Kebijakan ini diambil untuk menyeimbangkan fleksibilitas kerja dengan tanggung jawab publik. Yuni berharap tidak ada penurunan kualitas layanan selama periode penyesuaian sistem kerja ini.
Pentingnya Integritas Saat Bekerja dari Rumah
Yuni Indriany menegaskan bahwa integritas adalah kunci utama saat menjalankan tugas dari rumah. Beliau meminta para pegawai untuk tetap siaga dan mudah dihubungi selama jam kerja berlangsung. Hal ini bertujuan agar koordinasi antar instansi tidak terhambat oleh jarak fisik.
“Saya ingin memastikan bahwa WFH bukan hari libur. Setiap ASN memiliki tanggung jawab yang sama besarnya, baik di kantor maupun di rumah,” ujar Yuni dalam arahannya baru-baru ini.
Selain itu, penggunaan teknologi informasi menjadi sangat vital. ASN diminta untuk memanfaatkan platform digital guna menyelesaikan laporan dan tugas administratif secara tepat waktu.
Aturan dan Pengawasan Kinerja ASN Depok
Untuk memastikan kebijakan ini berjalan efektif, Pemerintah Kota Depok telah menyiapkan sistem pengawasan yang ketat.

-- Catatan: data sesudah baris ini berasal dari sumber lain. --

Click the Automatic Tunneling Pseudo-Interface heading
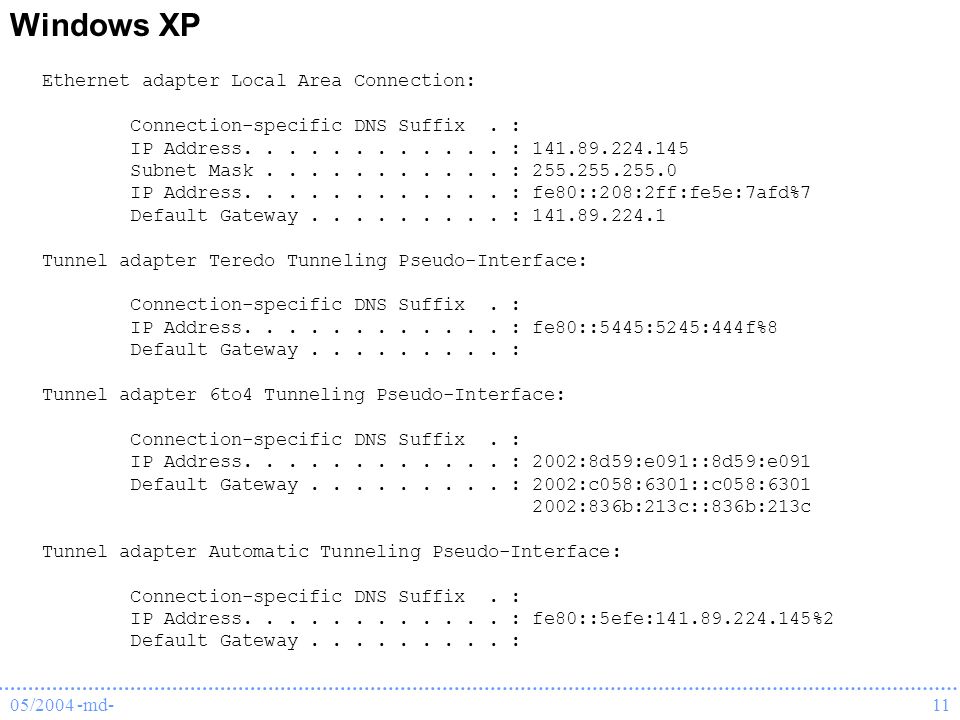The image size is (960, 720). click(331, 552)
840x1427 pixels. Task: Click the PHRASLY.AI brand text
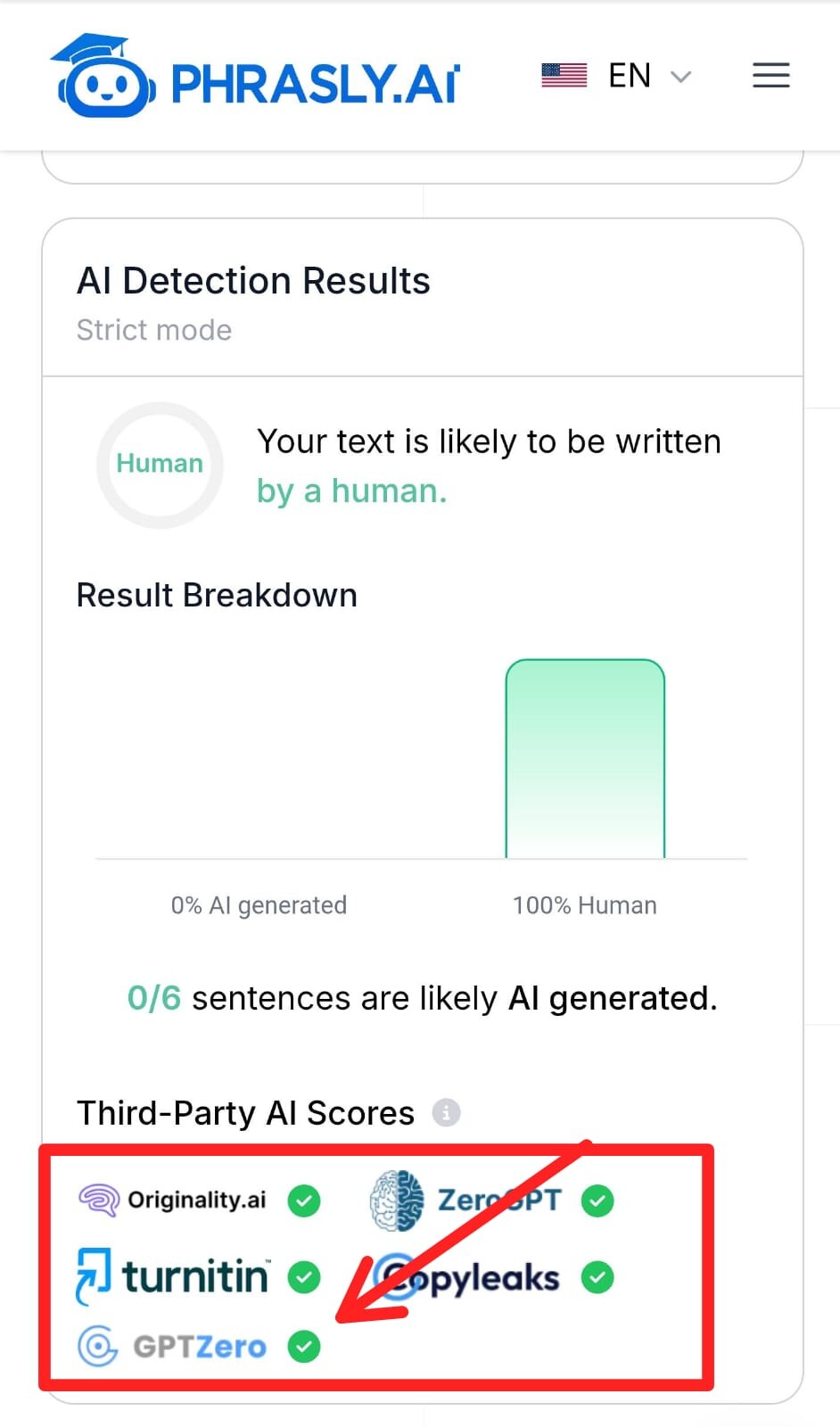pos(315,85)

Berikut adalah beberapa poin penting yang harus dipatuhi oleh para pegawai:
-
Absensi Digital: Pegawai wajib melakukan presensi melalui aplikasi resmi sesuai jam kerja yang ditentukan.
-
Laporan Harian: Setiap aktivitas dan hasil kerja harus dilaporkan secara transparan melalui sistem internal.
-
Kesiagaan Komunikasi: Seluruh kanal komunikasi seperti WhatsApp atau email harus aktif untuk respon cepat.
-
Target Kinerja: Capaian harian akan dievaluasi oleh atasan langsung guna menjamin kualitas output kerja.

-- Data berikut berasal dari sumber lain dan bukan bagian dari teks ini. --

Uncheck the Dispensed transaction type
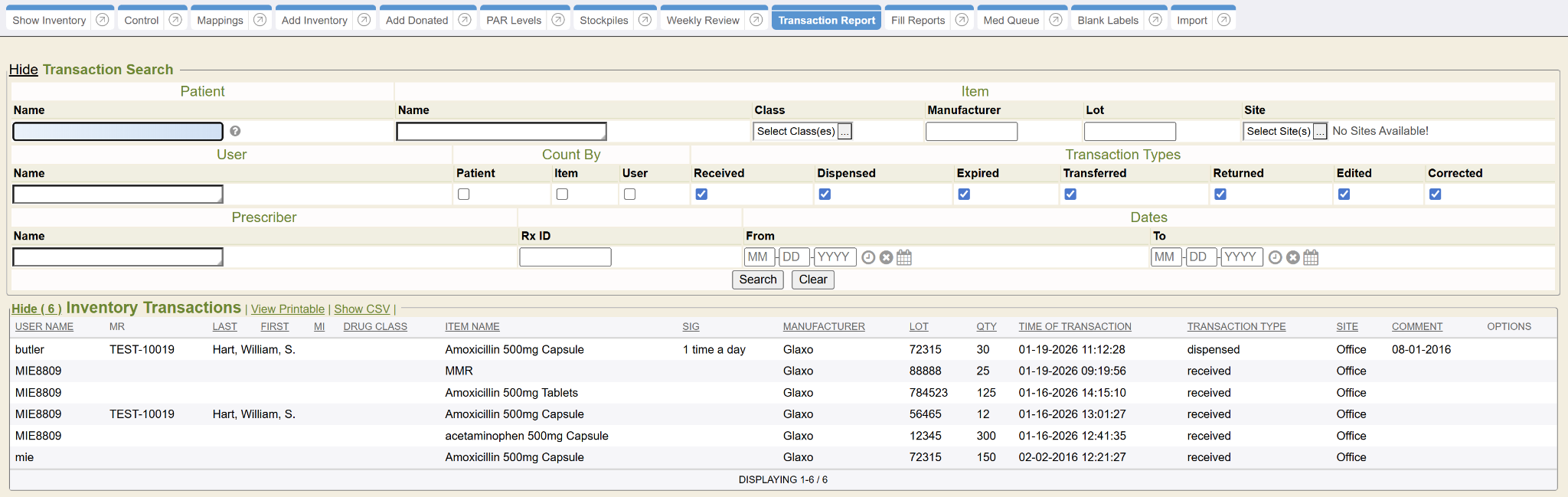This screenshot has width=1568, height=497. tap(825, 195)
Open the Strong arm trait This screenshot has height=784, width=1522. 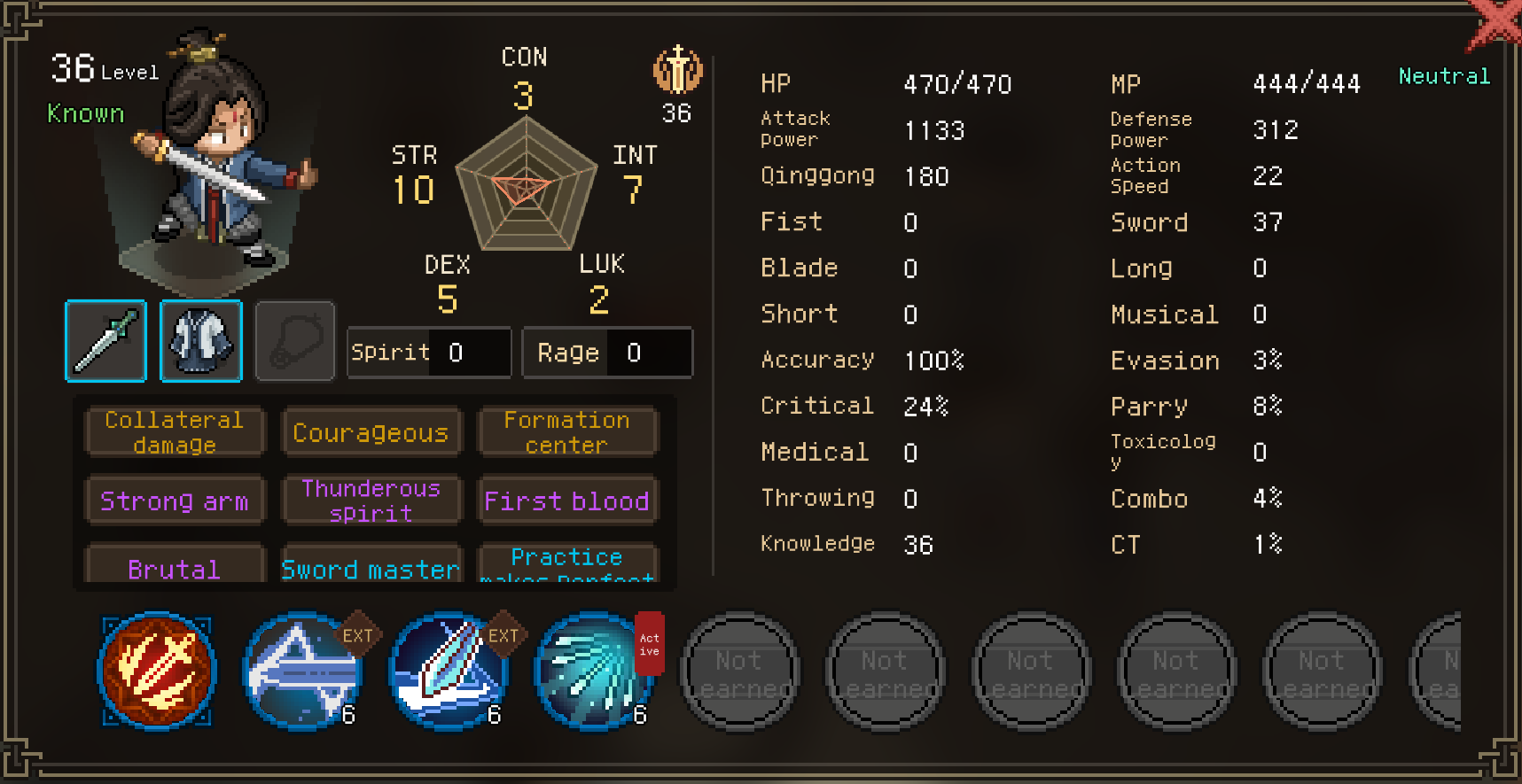pos(175,501)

Pelayanan Publik Tetap Menjadi Prioritas
Masyarakat seringkali khawatir bahwa layanan birokrasi akan melambat saat pegawai bekerja dari rumah. Namun, Yuni Indriany menjamin bahwa proses perizinan dan layanan kependudukan tetap berjalan normal. Pemanfaatan sistem online yang sudah ada di Kota Depok akan terus dimaksimalkan.
Oleh karena itu, sosialisasi mengenai WFH bukan hari libur terus digencarkan. Hal ini dilakukan agar tidak ada salah persepsi di kalangan pegawai maupun masyarakat umum. Di sisi lain, pemerintah juga terus memantau efektivitas kerja ini agar tetap sejalan dengan target pembangunan daerah.
Menjaga Profesionalisme ASN
Secara keseluruhan, fleksibilitas kerja menuntut kedisiplinan yang lebih tinggi. ASN Depok diharapkan mampu membuktikan bahwa mereka bisa tetap profesional tanpa pengawasan fisik langsung. Dengan memegang prinsip bahwa WFH bukan hari libur, pelayanan kepada warga Depok diharapkan tetap berjalan maksimal tanpa kendala berarti.